A retrospective analysis of adjuvant therapy for patients affected by stage I-II UPSC showed an increasing use of VIRt and chemotherapy, and a decrease of external beam radiotherapy from 1998 to 2012. In these patients, VIRt and chemotherapy were associated with a reduction of mortality not seen with the use of external beam radiotherapy [48]. Donovan et al. advocates the use of chemotherapy and VIRt for patients with stage IA UPSC, given the low-rate of pelvic recurrence [19].
Finally, a recent phase III trial showed no different outcomes in terms of recurrence-free survival (RFS) and OS, in patients affected by high-risk endometrial cancer randomized to receive external beam radiotherapy vs. chemotherapy plus VIRt. The 60-month RFS was 0.76 (95% CI: 0.70-0.81%) for radiotherapy and 0.76 (95% CI: 0.70-0.81%) for chemotherapy plus VIRt (HR = 0.92, 90% CI: 0.69-1.23%). The 60-month OS was 0.87 (95% CI: 0.83-0.91%) for radiotherapy and 0.85 (95% CI: 0.81-0.90%) for chemotherapy plus VIRt (HR = 1.04, 90% CI: 0.71-1.52%) [49].
There is no consensus regarding the optimal dose-fractionation schedule for the delivery of VIRt. The 2014 American Brachytherapy Society (ABS) update survey reported that 7 Gy for three fractions is the most common schedule for post-operative VIRt alone. Nevertheless, a wide variation in dose schedules was noted [50]. In this review, the median total surface dose was 21 Gy in 3 fractions (range, 15-37.5 Gy in 3-6 fractions).
Several studies confirmed a lower if any acute gastrointestinal and genitourinary toxicity in the VIRt treatment with or without chemotherapy [7, 10, 13, 15, 20, 21], resulting in a good quality of life as well as PORTEC-2 trial [48-52]. To note, PORTEC-2 was a randomized trial for women with intermediate-risk endometrioid uterine cancer, comparing pelvic external beam radiotherapy with VIRt in terms of LC and toxicity [53].

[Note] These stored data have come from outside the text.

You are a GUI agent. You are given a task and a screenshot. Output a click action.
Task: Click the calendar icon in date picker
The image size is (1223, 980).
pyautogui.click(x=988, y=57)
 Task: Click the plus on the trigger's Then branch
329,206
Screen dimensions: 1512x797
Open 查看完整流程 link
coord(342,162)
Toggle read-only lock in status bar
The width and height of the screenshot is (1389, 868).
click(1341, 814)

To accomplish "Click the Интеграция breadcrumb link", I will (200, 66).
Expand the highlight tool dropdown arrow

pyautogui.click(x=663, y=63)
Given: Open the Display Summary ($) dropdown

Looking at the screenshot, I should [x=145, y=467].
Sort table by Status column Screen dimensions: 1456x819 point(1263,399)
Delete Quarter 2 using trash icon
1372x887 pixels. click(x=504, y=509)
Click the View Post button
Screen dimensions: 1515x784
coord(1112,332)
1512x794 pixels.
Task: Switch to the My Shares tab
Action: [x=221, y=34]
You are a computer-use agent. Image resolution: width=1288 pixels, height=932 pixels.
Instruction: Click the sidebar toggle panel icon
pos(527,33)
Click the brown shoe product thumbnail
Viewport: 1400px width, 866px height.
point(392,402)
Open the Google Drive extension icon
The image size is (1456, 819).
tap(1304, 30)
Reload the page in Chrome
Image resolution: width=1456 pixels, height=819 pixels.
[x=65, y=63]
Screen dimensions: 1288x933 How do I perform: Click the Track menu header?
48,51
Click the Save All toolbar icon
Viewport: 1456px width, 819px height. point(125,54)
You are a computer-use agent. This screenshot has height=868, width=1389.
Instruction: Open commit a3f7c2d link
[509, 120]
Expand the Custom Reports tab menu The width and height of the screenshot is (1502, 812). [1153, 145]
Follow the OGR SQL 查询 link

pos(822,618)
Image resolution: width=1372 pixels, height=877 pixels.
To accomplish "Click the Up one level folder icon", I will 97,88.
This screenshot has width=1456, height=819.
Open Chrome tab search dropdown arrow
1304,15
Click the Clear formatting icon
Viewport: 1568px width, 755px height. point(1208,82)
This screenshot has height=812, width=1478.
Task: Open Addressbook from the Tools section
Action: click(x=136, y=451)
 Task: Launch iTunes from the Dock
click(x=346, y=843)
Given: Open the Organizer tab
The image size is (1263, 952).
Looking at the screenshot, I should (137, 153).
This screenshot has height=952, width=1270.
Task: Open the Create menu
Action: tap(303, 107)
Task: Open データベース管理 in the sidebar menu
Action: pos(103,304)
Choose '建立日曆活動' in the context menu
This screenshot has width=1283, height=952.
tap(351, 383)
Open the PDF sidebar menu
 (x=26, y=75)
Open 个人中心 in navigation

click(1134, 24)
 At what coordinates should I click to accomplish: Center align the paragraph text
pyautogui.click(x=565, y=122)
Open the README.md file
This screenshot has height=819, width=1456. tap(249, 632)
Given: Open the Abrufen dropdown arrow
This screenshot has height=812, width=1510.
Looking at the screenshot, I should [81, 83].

These data are consistent with a recent review, in which authors established that acute endovaginal toxicity may occur in less than 20.6% of cases, while late vaginal toxicity G1-G2 may appear in less than 27.7% and G3-G4 in less than 2% [54]. Furthermore, limited available evidence suggested that there is no difference in terms of acute and late toxicity between low-dose-rate and high-dose-rate VIRt [55], or using high-dose-rate VIRt short schedule [56].
Overall, these results are informative, but not completely generalizable. The major limitation of this review was the retrospective nature of the included studies. Based on the assumption that retrospective studies start with a “low quality” rating [57], the usefulness of adjuvant VIRt was difficult to interpret. Certainly, the surgical approach remains the gold standard in this setting of patients.
Conclusions
This systematic review suggests the potential role of VIRt in the management of non-endometrioid carcinoma of corpus uteri. Overall, adjuvant VIRt seems to be helpful to improve clinical outcomes, especially DFS and LC. No definitive conclusions can be drawn, mainly due to the lack of adequately powered randomized studies. At present, adjuvant VIRt may be justified, based on its positive effect on local control, while minimizing severe toxicity. Undeniably, the proper treatment strategy in patients with non-endometrioid carcinoma of corpus uteri should be described in a prospective trial.